Jean-Baptiste Poquelin, better known by his stage name Moliere (1622 – 1673), was a French actor and playwright, the greatest author of French comedy, and one of the best and most innovative comedic writers of all time. His greatest contribution was the development of a new comedic style based on double vision – depicting the normal and abnormal in relation to each other and elevating the genre from slapstick to a more refined and high brow level. He penned a rich body of work during his career, including literary classics such as The School for Wives, The Miser, The Misanthrope, and The Bourgeois Gentleman.

Born into a wealthy family, Moliere was afforded a solid education before taking to the stage as a rich dilettante actor for thirteen years – no starving actor or writer he – during which he honed his comic skills and began writing. He impressed and secured the patronage, of king Louis XIV’s brother, who arranged for Moliere to perform before the Sun King at the Louvre. It was a smashing success, and with the king himself a fan, Moliere’s career took off.

Louis XIV subsidized Moliere and his acting company and made him the official author of court entertainments. Royal favor did not save him from criticism and controversy, however, and some of his biting satire – particularly Tartuffe, which mocked religious hypocrisy – earned the ire and condemnation of the Catholic Church. Other works, such as Don Juan, were banned outright after moralists attacked it for mocking religion and eulogizing a debauched libertine.

His years of hard work took a toll on his health, which was already ailing as a result of a decades-long affliction with tuberculosis. When he took the stage on February 17th, 1673, to perform in his most recently written play, The Imaginary Invalid, he collapsed halfway through the performance in a fit of coughing and hemorrhaging of blood.
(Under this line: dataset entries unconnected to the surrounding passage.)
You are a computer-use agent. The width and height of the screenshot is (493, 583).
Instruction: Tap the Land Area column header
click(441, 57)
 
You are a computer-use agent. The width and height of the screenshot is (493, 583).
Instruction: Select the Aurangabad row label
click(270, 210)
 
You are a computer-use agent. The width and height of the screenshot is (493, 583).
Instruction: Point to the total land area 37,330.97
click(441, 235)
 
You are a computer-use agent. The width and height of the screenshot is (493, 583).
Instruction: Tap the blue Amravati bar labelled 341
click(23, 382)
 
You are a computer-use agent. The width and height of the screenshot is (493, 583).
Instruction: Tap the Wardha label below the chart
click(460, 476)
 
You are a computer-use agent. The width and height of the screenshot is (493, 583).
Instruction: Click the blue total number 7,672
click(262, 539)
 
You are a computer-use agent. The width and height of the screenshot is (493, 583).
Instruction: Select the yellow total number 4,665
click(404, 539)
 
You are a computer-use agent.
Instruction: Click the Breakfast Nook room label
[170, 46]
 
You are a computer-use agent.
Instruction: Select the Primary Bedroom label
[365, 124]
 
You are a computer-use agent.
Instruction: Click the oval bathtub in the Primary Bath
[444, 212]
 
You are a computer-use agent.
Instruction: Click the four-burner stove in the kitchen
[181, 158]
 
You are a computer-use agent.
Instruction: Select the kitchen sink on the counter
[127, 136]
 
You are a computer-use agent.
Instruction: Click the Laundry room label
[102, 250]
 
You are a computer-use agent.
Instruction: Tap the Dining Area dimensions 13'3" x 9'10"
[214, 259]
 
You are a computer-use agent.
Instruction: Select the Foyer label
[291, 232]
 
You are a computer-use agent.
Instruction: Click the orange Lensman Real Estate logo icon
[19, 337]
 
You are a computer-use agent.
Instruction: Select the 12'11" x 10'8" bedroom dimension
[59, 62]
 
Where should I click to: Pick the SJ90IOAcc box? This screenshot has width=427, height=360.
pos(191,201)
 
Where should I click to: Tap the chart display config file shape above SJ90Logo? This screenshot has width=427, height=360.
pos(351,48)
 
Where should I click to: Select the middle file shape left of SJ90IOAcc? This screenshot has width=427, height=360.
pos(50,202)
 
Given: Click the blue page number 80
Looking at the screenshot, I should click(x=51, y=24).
A true trooper, dedicated to his craft even unto death, Moliere insisted on finishing the performance anyhow. As soon as the curtains came down on the performance, they came down on Moliere as well, who collapsed with an even greater hemorrhage, from which he died a few hours later. Ever since, a stage superstition developed that green, the color worn by Moliere during his last performance, was bad luck for actors.

12 of the Most Unbelievably Strange Deaths of the Renaissance
Jean Baptiste Lully. Study

Jean Baptiste Lully

Master of French baroque and the most successful musician of his era, the Italian-born Jean Baptiste Lully (1632 – 1687) was a French court and opera composer, instrumentalist, and dancer who spent most of his career in the court of King Louis XIV of France. From 1662, he completely dominated French court music, and such prominence in the Sun King’s court, Europe’s most splendid, led to widespread imitation of Lully’s style throughout Europe.

Born in Florence as Giovanni Battista Lulli, which he later gallicized upon naturalization as a French subject, a 14-year-old Lully was clowning with a violin on the street when he attracted the attention of a visiting French duke, who took him back with him to France so his niece could have someone to converse within Italian. He honed his musical skills in the lady’s household, and soon gained renown as a violinist, guitarist, and dancer of genius.

In 1653, he attracted the attention of a then 14-year-old King Louis XIV, with whom he danced at a ball, and soon thereafter was appointed royal composer for instrumental music. He became one of the king’s closest lifelong companions and friends and spent the remainder of his career and life at court. There, he earned a reputation as a libertine, with a long trail of romantic and sexual relationships with both men and women.

By 1686, Louis had started souring on Lully and his increasingly dissolute lifestyle and homosexual escapades. On March 22nd, 1687, while conducting a Te Deum to celebrate the king’s recovery from surgery, Lully, perhaps trying too hard to regain Louis’ good graces with a fervent display of happiness at his royal patron’s return to health, got carried away, and while enthusiastically keeping the beat by banging a long staff on the floor, accidentally smashed it hard on his big toe. The toe became infected and turned gangrenous, which spread to his leg. Not wishing to give up on dancing, he refused to have the leg amputated, and the gangrene spread into his body and killed him.